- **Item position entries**
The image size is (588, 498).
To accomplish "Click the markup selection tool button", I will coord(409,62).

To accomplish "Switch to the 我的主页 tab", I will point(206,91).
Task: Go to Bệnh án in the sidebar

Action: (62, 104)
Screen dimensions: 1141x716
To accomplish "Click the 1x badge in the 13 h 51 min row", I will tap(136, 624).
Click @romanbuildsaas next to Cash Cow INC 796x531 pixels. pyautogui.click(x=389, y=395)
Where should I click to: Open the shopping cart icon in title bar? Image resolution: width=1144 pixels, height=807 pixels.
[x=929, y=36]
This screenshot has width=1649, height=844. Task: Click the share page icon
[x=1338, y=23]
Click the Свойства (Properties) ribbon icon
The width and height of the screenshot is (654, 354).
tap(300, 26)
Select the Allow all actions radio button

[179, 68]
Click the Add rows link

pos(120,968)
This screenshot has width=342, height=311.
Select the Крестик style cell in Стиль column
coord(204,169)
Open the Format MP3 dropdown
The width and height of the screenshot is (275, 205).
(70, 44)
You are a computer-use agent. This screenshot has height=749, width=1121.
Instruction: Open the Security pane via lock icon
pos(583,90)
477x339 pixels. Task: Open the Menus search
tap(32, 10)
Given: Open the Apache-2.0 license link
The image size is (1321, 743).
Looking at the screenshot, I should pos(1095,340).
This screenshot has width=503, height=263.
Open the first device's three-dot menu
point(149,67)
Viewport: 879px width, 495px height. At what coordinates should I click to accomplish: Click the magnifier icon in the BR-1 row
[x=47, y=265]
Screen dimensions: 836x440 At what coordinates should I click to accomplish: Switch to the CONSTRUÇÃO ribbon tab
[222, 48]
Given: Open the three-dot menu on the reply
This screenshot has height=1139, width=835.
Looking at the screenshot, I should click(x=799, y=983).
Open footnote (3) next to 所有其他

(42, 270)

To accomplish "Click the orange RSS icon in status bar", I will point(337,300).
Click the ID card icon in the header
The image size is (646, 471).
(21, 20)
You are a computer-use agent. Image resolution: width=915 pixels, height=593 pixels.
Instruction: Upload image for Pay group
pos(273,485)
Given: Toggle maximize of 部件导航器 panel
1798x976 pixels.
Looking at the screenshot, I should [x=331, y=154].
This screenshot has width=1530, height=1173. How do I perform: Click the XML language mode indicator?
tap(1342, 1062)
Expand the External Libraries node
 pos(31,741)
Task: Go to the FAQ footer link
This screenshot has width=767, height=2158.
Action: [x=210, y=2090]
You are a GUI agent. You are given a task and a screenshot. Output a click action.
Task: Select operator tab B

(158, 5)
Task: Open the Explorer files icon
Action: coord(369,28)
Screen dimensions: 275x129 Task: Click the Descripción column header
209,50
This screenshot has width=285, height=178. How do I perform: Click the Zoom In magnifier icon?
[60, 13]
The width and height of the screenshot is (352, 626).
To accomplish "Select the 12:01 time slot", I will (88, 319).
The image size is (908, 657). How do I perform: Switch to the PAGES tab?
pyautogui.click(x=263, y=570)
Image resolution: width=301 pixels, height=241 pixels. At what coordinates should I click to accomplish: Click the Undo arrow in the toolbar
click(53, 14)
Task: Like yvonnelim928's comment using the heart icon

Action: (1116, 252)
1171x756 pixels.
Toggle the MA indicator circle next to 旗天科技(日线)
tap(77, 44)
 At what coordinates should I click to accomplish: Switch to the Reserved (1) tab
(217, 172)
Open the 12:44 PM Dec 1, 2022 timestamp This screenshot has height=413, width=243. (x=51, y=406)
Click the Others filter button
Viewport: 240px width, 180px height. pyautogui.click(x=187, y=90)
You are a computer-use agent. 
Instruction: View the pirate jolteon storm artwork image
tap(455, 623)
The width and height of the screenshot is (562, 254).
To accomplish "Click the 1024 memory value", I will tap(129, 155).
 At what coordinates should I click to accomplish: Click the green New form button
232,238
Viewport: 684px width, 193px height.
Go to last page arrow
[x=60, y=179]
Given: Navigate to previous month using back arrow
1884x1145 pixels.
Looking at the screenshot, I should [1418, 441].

- **GOAL**
Copy the material above word for word, starting with the line that contains "You are a computer-use agent. Image" and going on through the line that contains "Action: [x=210, y=2090]".

- **THE OUTPUT**
You are a computer-use agent. Image resolution: width=915 pixels, height=593 pixels.
Instruction: Upload image for Pay group
pos(273,485)
Given: Toggle maximize of 部件导航器 panel
1798x976 pixels.
Looking at the screenshot, I should [x=331, y=154].
This screenshot has width=1530, height=1173. How do I perform: Click the XML language mode indicator?
tap(1342, 1062)
Expand the External Libraries node
 pos(31,741)
Task: Go to the FAQ footer link
This screenshot has width=767, height=2158.
Action: [x=210, y=2090]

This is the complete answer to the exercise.